BEGIN
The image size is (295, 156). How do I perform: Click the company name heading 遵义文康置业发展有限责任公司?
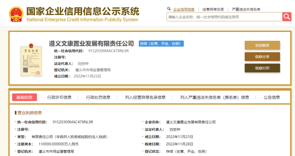click(x=92, y=44)
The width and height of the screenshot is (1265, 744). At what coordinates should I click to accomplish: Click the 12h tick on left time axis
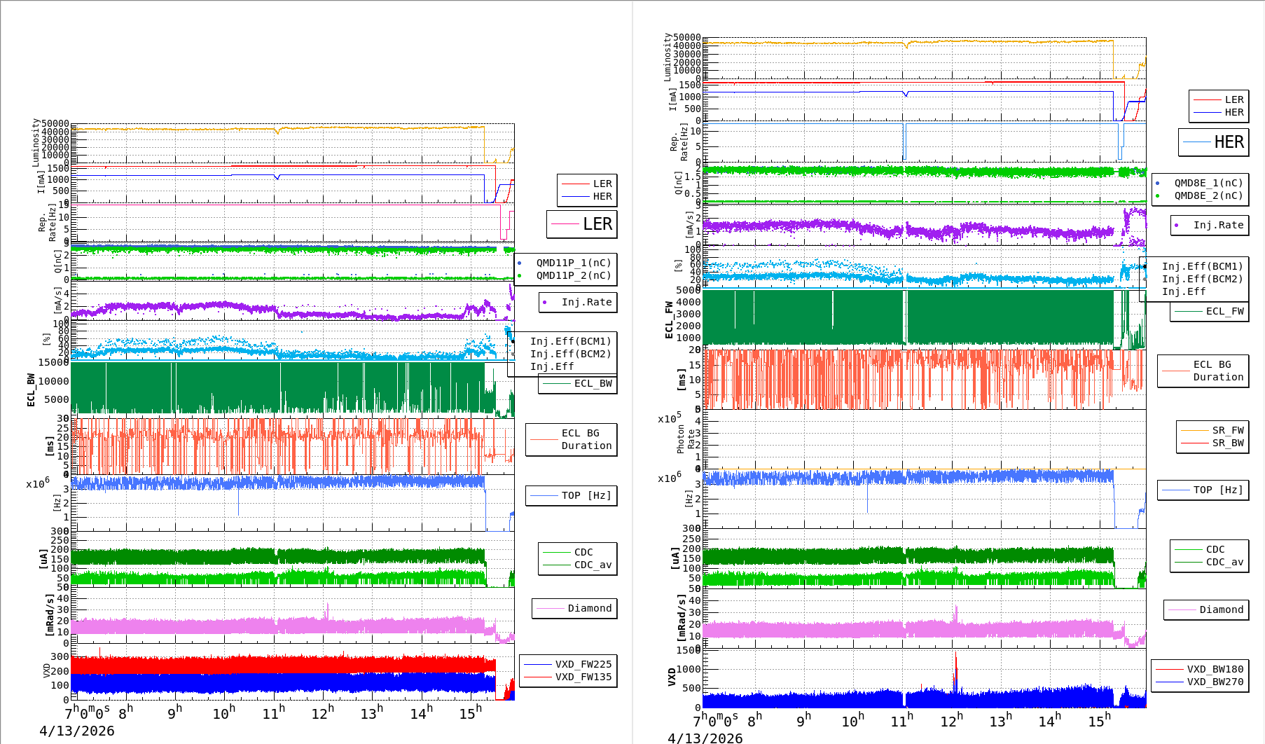coord(322,713)
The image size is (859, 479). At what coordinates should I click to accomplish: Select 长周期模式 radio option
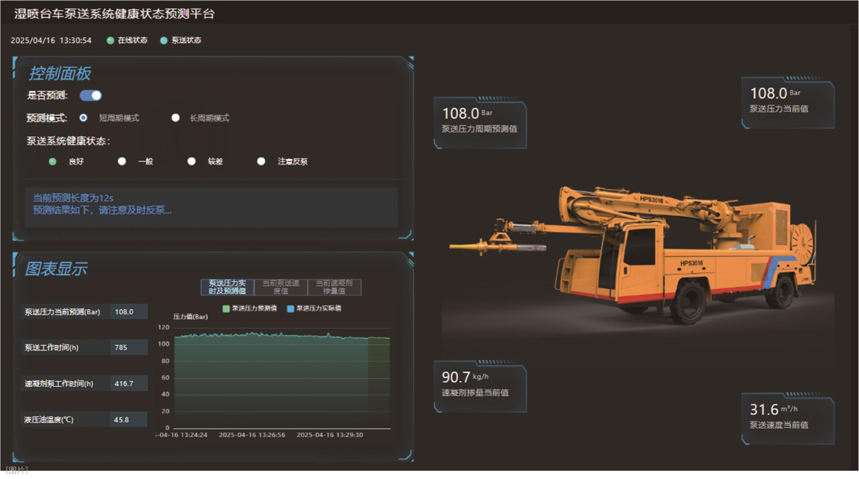click(x=175, y=118)
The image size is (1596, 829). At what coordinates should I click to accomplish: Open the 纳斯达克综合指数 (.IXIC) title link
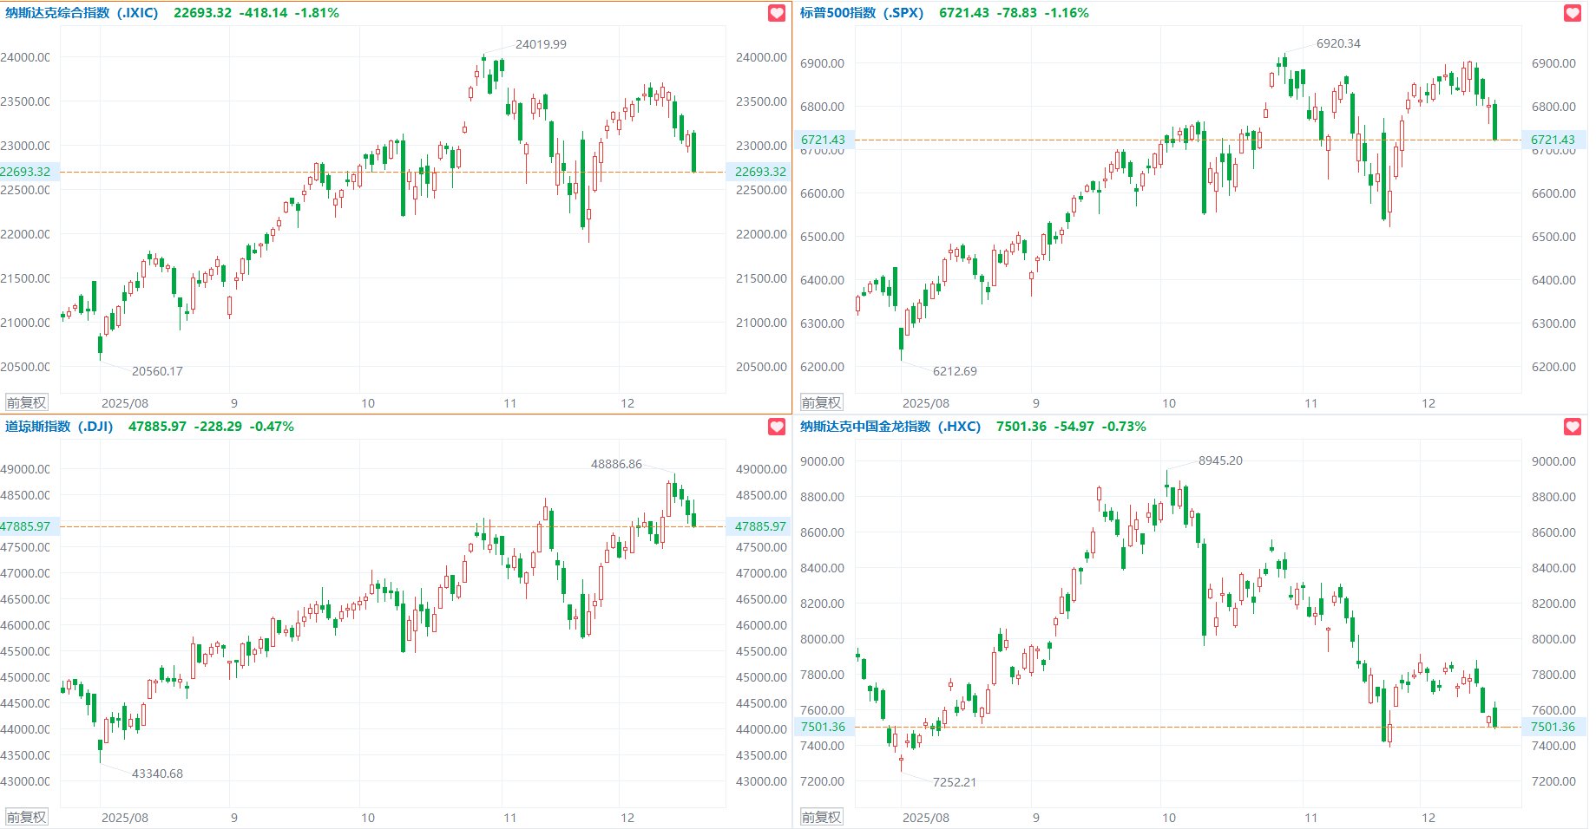82,13
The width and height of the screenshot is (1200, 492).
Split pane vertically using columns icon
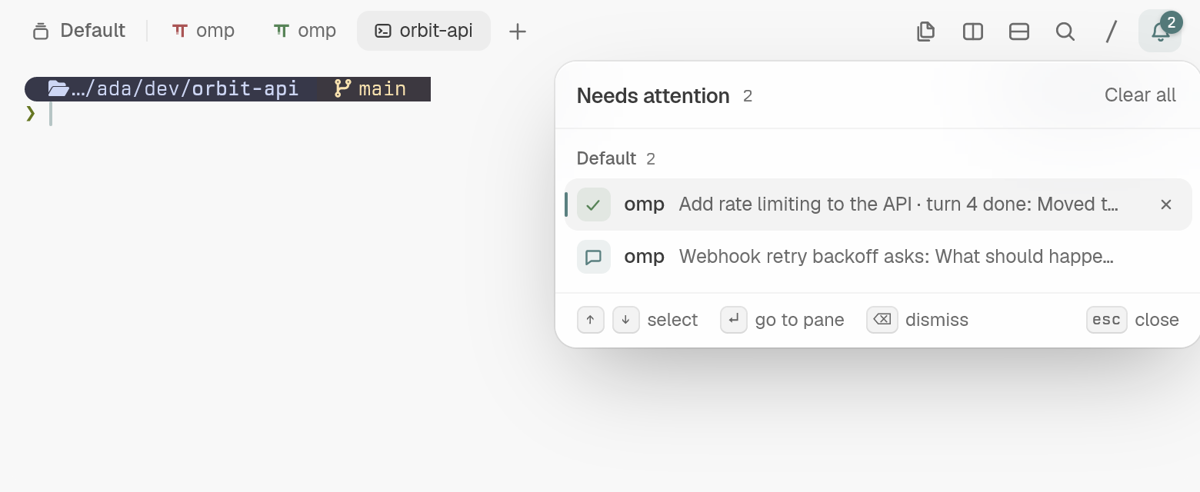pos(973,32)
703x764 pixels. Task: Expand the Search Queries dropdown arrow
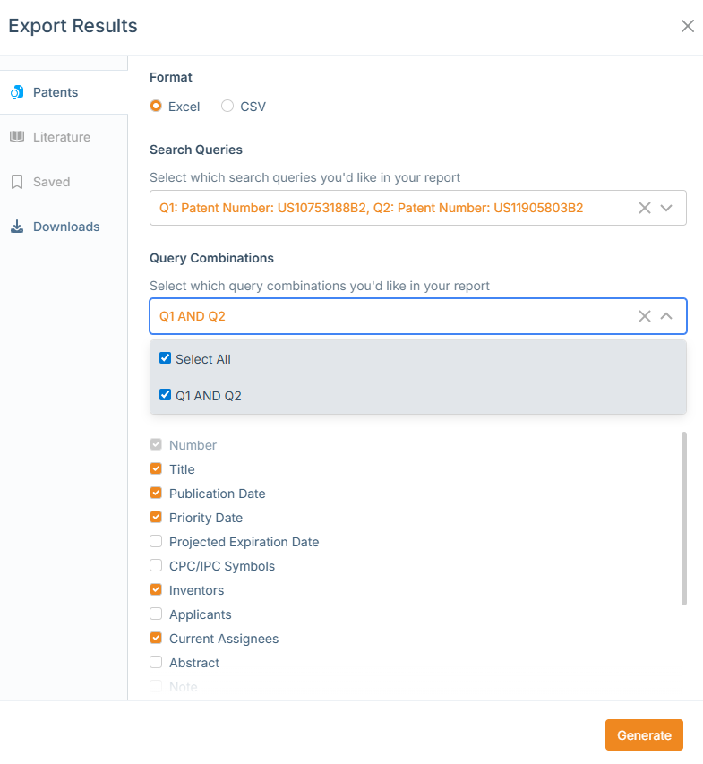click(x=666, y=208)
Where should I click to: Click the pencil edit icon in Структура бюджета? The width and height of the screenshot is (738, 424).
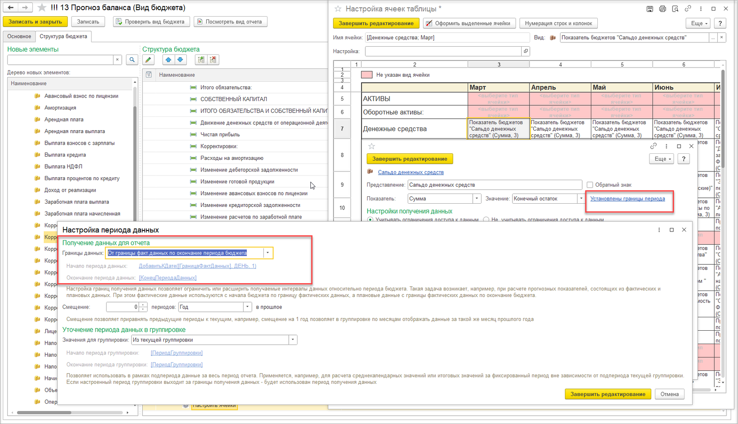coord(148,60)
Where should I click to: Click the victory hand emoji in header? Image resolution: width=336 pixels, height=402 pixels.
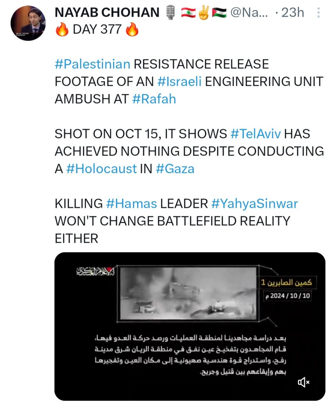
END
--- Written request ---
Format the data above as a numbered list with one entry per line, dropping any blank lines and leaving out the pictures.

--- Task output ---
1. The image size is (295, 156). How do I perform: Click the company name heading 遵义文康置业发展有限责任公司?
2. click(x=92, y=44)
3. The width and height of the screenshot is (1265, 744). At what coordinates should I click to accomplish: Click the 12h tick on left time axis
4. coord(322,713)
5. The image size is (859, 479). At what coordinates should I click to accomplish: Select 长周期模式 radio option
6. click(x=175, y=118)
7. The image size is (1596, 829). At what coordinates should I click to accomplish: Open the 纳斯达克综合指数 (.IXIC) title link
8. 82,13
9. The width and height of the screenshot is (1200, 492).
10. Split pane vertically using columns icon
11. pos(973,32)
12. 703x764 pixels. Task: Expand the Search Queries dropdown arrow
13. click(x=666, y=208)
14. Where should I click to: Click the pencil edit icon in Структура бюджета? The width and height of the screenshot is (738, 424).
15. coord(148,60)
16. Where should I click to: Click the victory hand emoji in header? Image resolution: width=336 pixels, height=402 pixels.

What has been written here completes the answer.